President Obama showcased his comedic side as he formally welcomed British Prime Minister David Cameron and his wife Samantha to the White House this morning.
"It's now been 200 years since the British came here, to the White House - under somewhat different circumstances," the president joked about the British burning of the White House during the War of 1812. "They made quite an impression. They really lit up the place."
The prime minister returned the ribbing. "I am a little embarrassed, as I stand here, to think that 200 years ago my ancestors tried to burn this place down. Now, looking around me, I can see you've got the place a little better defended today," Cameron said as he looked out at the impressive display of members from the U.S. Armed Forces gathered on the South Lawn. "You're clearly not taking any risks with the Brits this time."
While this morning's pomp and circumstance formally marked the start of the prime minister's visit, Obama and Cameron kicked things off Tuesday with an NCAA tournament game in Ohio, where the prime minister said he learned "some new words - alley-oops, brackets, fast breaks."
"Last night, as president, I shared with the prime minister a uniquely American tradition of bracketology. March Madness," Obama boasted. "He's learned to appreciate one of our great national pastimes. His team has told me he has decided to install a hoop at 10 Downing Street."
All joking aside, the president and prime minster have a full day of meetings and a long agenda to cover, including the Afghanistan war strategy, unrest in the Middle East and the global economy.
"Whenever an American president and a British prime minister get together, there is a serious and important agenda to work through. And today is no different. Afghanistan, Iran, the Arab Spring, the need for trade, for growth, for jobs in the world economy, the biggest issues in the world - that is our agenda today," Cameron said.

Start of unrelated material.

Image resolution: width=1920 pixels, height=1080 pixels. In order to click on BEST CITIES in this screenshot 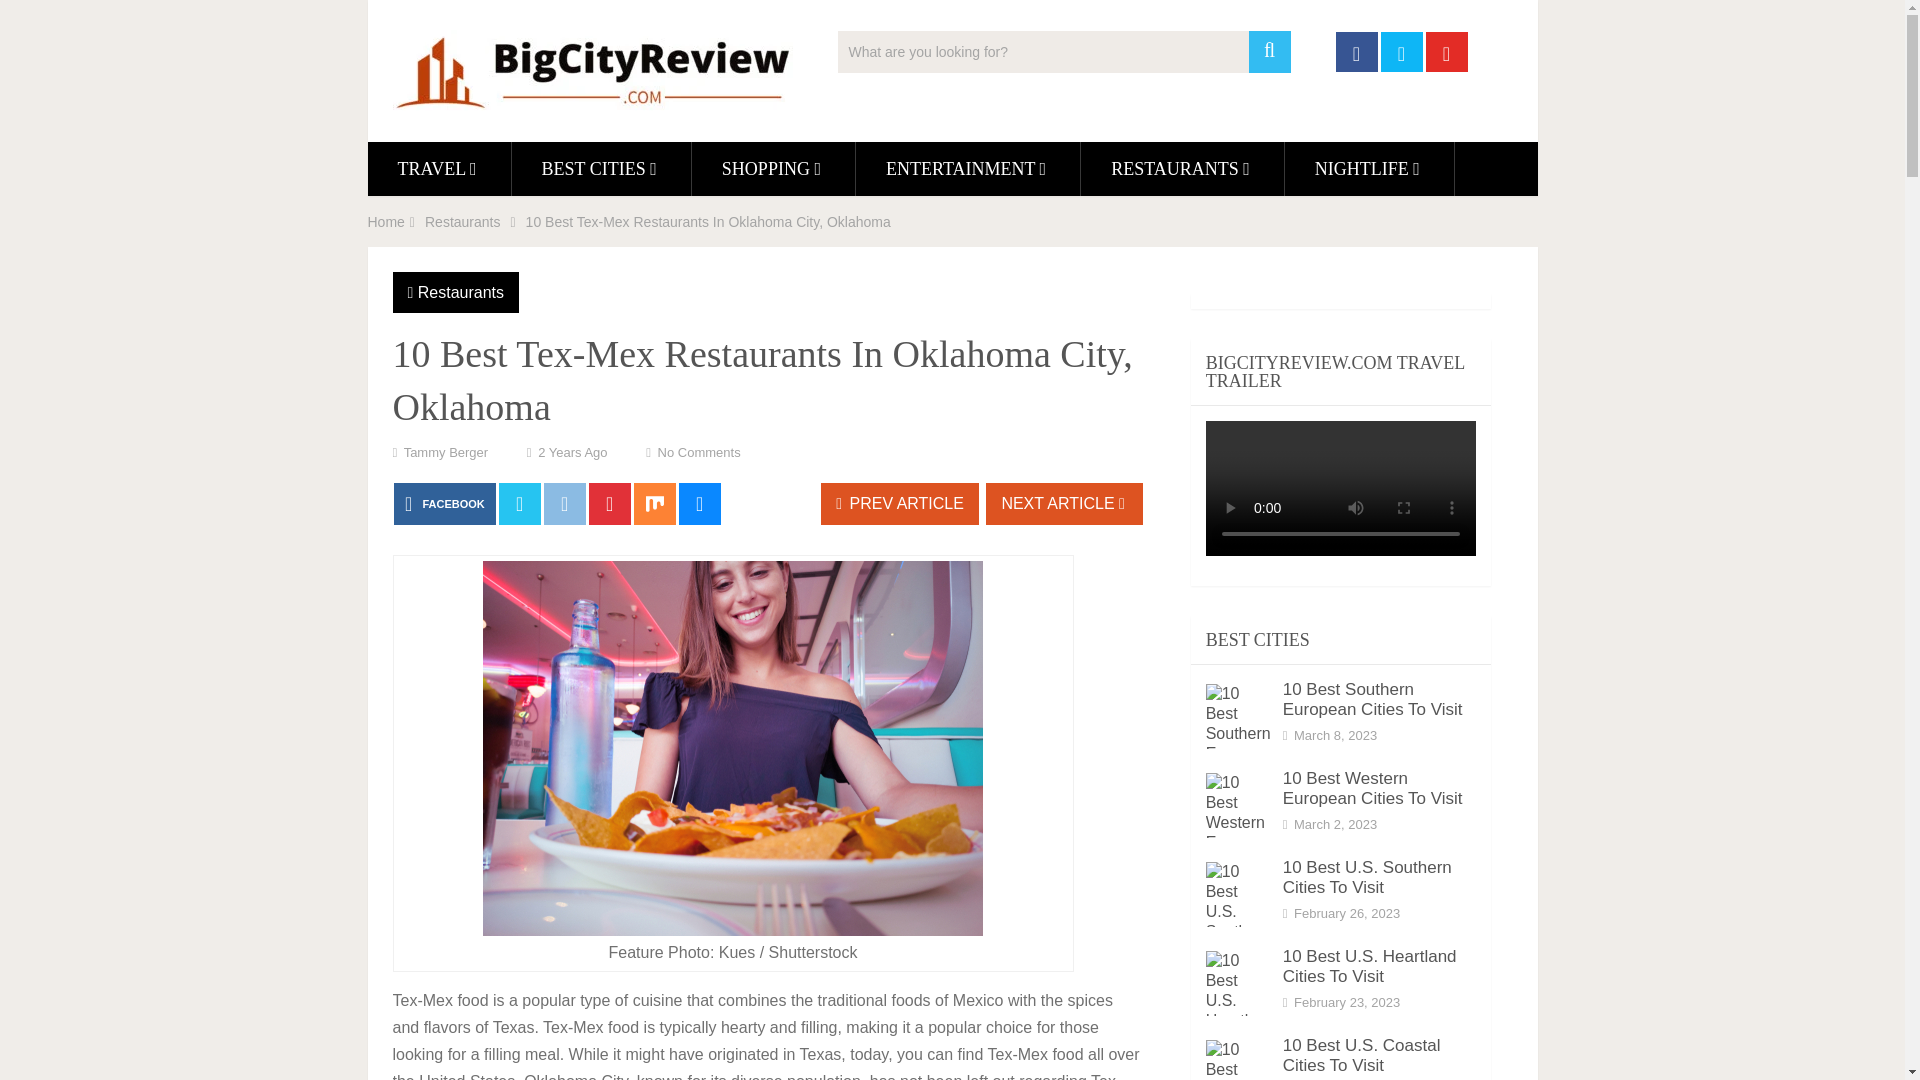, I will do `click(602, 168)`.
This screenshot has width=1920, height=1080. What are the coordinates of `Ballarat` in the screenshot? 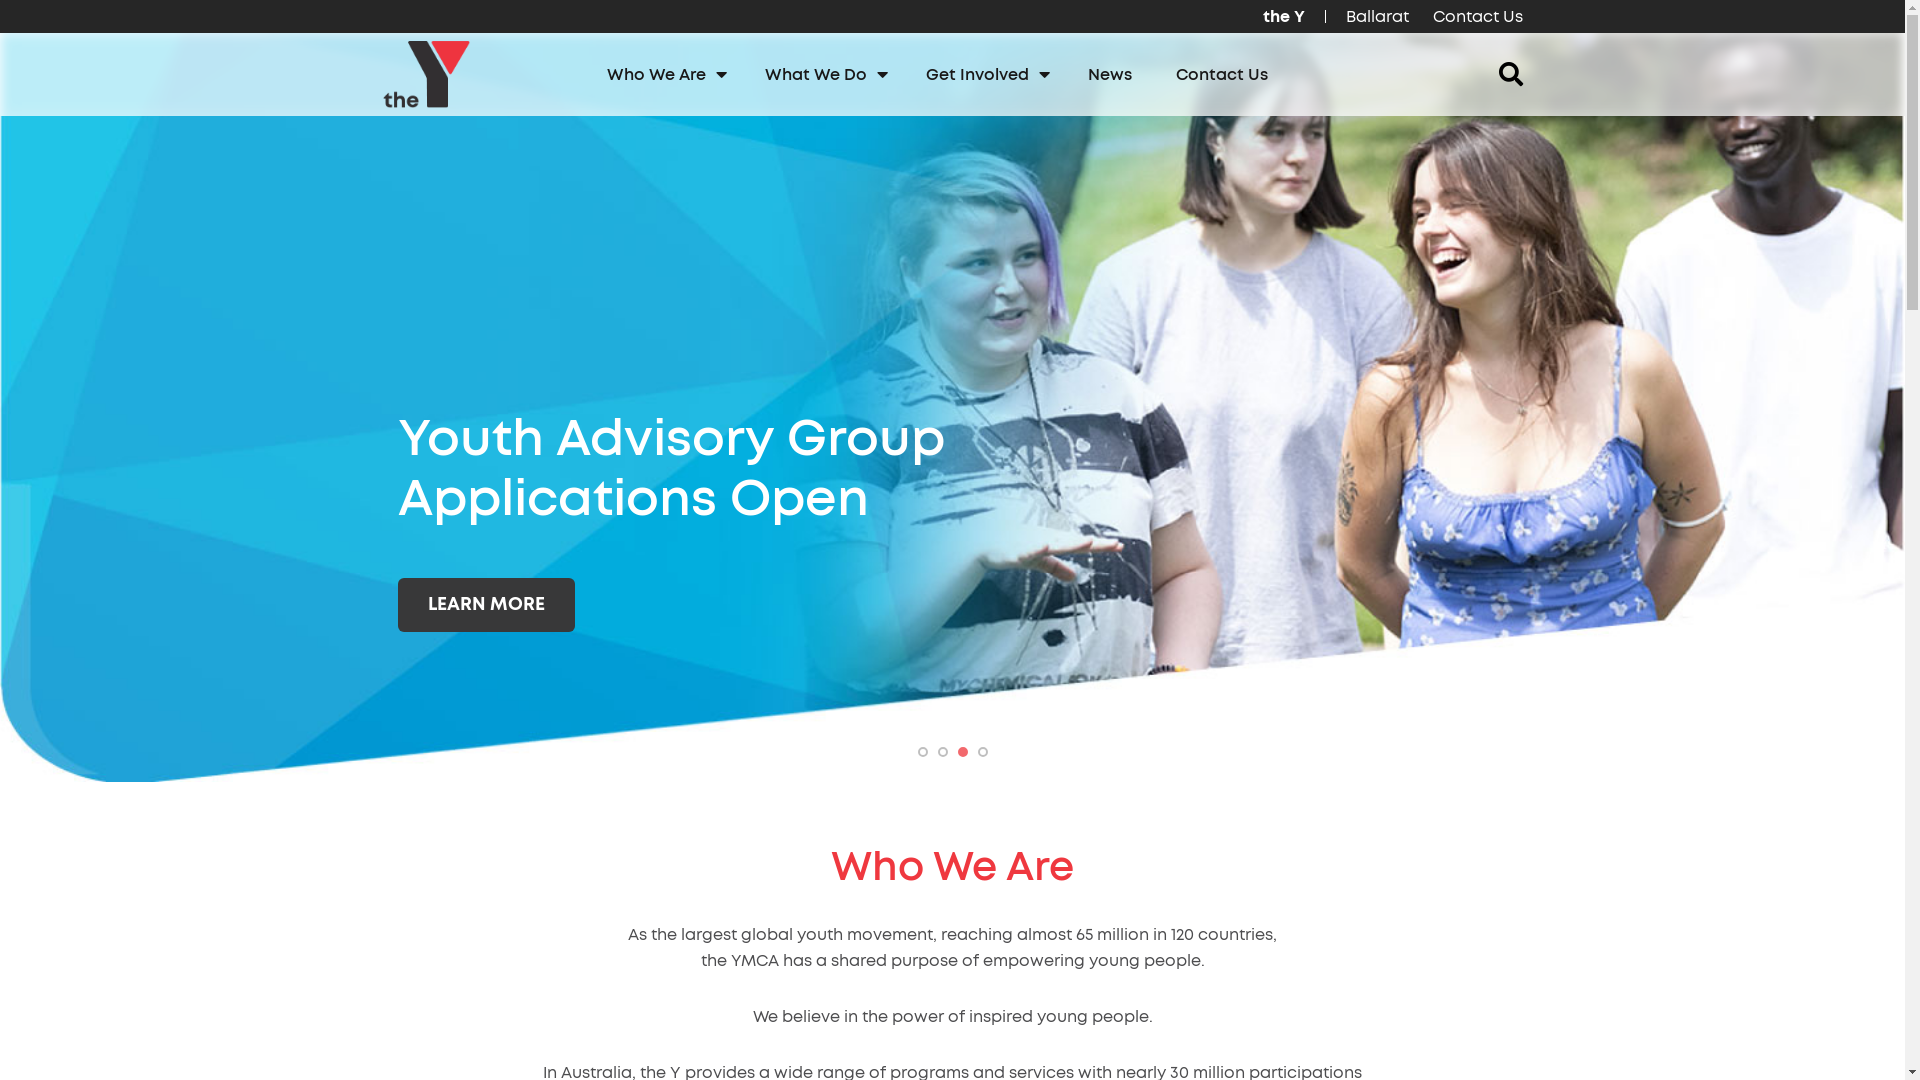 It's located at (1378, 16).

Stressing the unity of their alliance, the president described the relationship between the two nations as "rock-solid" and "the strongest that it has ever been."
"The reason is simple. We stand together and we work together and we bleed together and we build together, in good times and in bad, because when we do our nations are more secure, our people are more prosperous, and the world is a safer and better and more just place," Obama said.